Quickly fail the UFT-8 validation if the first byte is already invalid

src/Microsoft.Extensions.WebSockets.Internal/Utf8Validator.cs

@@ -12,6 +12,9 @@ namespace Microsoft.Extensions.WebSockets.Internal
     public class Utf8Validator
     {
         // Table of UTF-8 code point widths. '0' indicates an invalid first byte.
+        // 0x80 - 0xBF are the continuation bytes and invalid as first byte.
+        // 0xC0 - 0xC1 are overlong encodings of ASCII characters
+        // 0xF5 - 0xFF encode numbers that are larger than the Unicode limit (0x10FFFF)
         private static readonly byte[] _utf8Width = new byte[256]
         {
             /* 0x00 */ 1, 1, 1, 1, 1, 1, 1, 1, 1, 1, 1, 1, 1, 1, 1, 1, /* 0x0F */
@@ -26,10 +29,10 @@ namespace Microsoft.Extensions.WebSockets.Internal
             /* 0x90 */ 0, 0, 0, 0, 0, 0, 0, 0, 0, 0, 0, 0, 0, 0, 0, 0, /* 0x9F */
             /* 0xA0 */ 0, 0, 0, 0, 0, 0, 0, 0, 0, 0, 0, 0, 0, 0, 0, 0, /* 0xAF */
             /* 0xB0 */ 0, 0, 0, 0, 0, 0, 0, 0, 0, 0, 0, 0, 0, 0, 0, 0, /* 0xBF */
-            /* 0xC0 */ 2, 2, 2, 2, 2, 2, 2, 2, 2, 2, 2, 2, 2, 2, 2, 2, /* 0xCF */
+            /* 0xC0 */ 0, 0, 2, 2, 2, 2, 2, 2, 2, 2, 2, 2, 2, 2, 2, 2, /* 0xCF */
             /* 0xD0 */ 2, 2, 2, 2, 2, 2, 2, 2, 2, 2, 2, 2, 2, 2, 2, 2, /* 0xDF */
             /* 0xE0 */ 3, 3, 3, 3, 3, 3, 3, 3, 3, 3, 3, 3, 3, 3, 3, 3, /* 0xEF */
-            /* 0xF0 */ 4, 4, 4, 4, 4, 4, 4, 4, 4, 0, 0, 0, 0, 0, 0, 0, /* 0xFF */
+            /* 0xF0 */ 4, 4, 4, 4, 4, 0, 0, 0, 0, 0, 0, 0, 0, 0, 0, 0, /* 0xFF */
         };
 
         // Table of masks used to extract the code point bits from the first byte. Indexed by (width - 1)

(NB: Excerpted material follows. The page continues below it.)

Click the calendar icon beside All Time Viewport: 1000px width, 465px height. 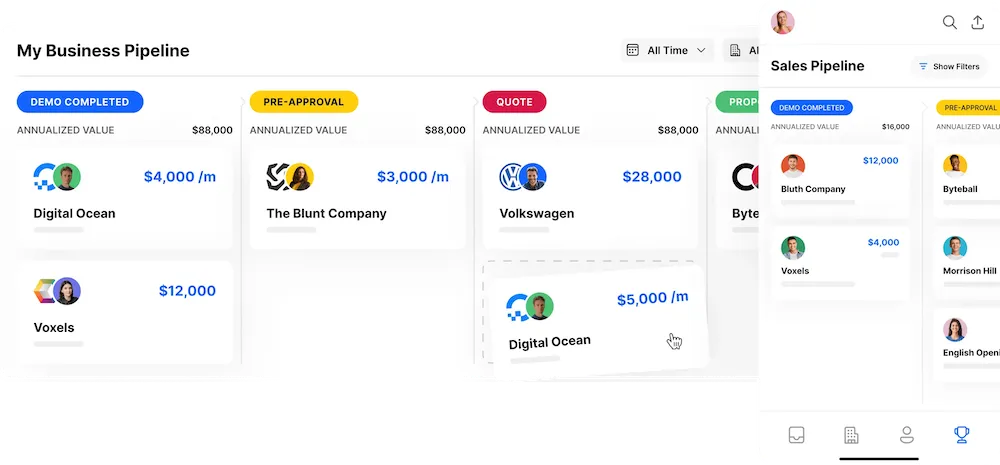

test/Microsoft.Extensions.WebSockets.Internal.Tests/Utf8ValidatorTests.cs

@@ -90,12 +90,27 @@ namespace Microsoft.Extensions.WebSockets.Internal.Tests
 
         // '\u0800' (3 byte char) encoded with 4 bytes
         [InlineData(new byte[] { 0xF0, 0x80, 0xA0, 0x80 })]
+
+        // Code point larger than what is allowed
+        [InlineData(new byte[] { 0xF5, 0x80, 0x80, 0x80 })]
         public void InvalidSingleFramePayloads(byte[] payload)
         {
             var validator = new Utf8Validator();
             Assert.False(validator.ValidateUtf8Frame(ReadableBuffer.Create(payload), fin: true));
         }
 
+        [Theory]
+
+        [InlineData(new byte[] { 0xC0 })] // overlong encoding of ASCII
+        [InlineData(new byte[] { 0xC1 })] // overlong encoding of ASCII
+        [InlineData(new byte[] { 0xF5 })] // larger than the unicode limit
+        public void InvalidMultiByteSequencesByFirstByte(byte[] payload)
+        {
+            var validator = new Utf8Validator();
+            Assert.False(validator.ValidateUtf8Frame(ReadableBuffer.Create(payload), fin: false));
+        }
+
+
         [Theory]
 
         // Continuation byte as first byte of code point
@@ -113,8 +128,7 @@ namespace Microsoft.Extensions.WebSockets.Internal.Tests
 
         // Overlong Encoding
 
-        // 'H' (1 byte char) encoded with 2, 3 and 4 bytes
-        [InlineData(new byte[] { 0xC1 }, new byte[] { 0x88 })]
+        // 'H' (1 byte char) encoded with 3 and 4 bytes
         [InlineData(new byte[] { 0xE0 }, new byte[] { 0x81, 0x88 })]
         [InlineData(new byte[] { 0xF0 }, new byte[] { 0x80, 0x81, 0x88 })]
 

test/Microsoft.Extensions.WebSockets.Internal.Tests/WebSocketConnectionTests.Utf8Validation.cs

@@ -175,8 +175,7 @@ namespace Microsoft.Extensions.WebSockets.Internal.Tests
 
         // Overlong Encoding
 
-        // 'H' (1 byte char) encoded with 2, 3 and 4 bytes
-        [InlineData(new byte[] { 0xC1 }, new byte[] { 0x88 })]
+        // 'H' (1 byte char) encoded with 3 and 4 bytes
         [InlineData(new byte[] { 0xE0 }, new byte[] { 0x81, 0x88 })]
         [InlineData(new byte[] { 0xF0 }, new byte[] { 0x80, 0x81, 0x88 })]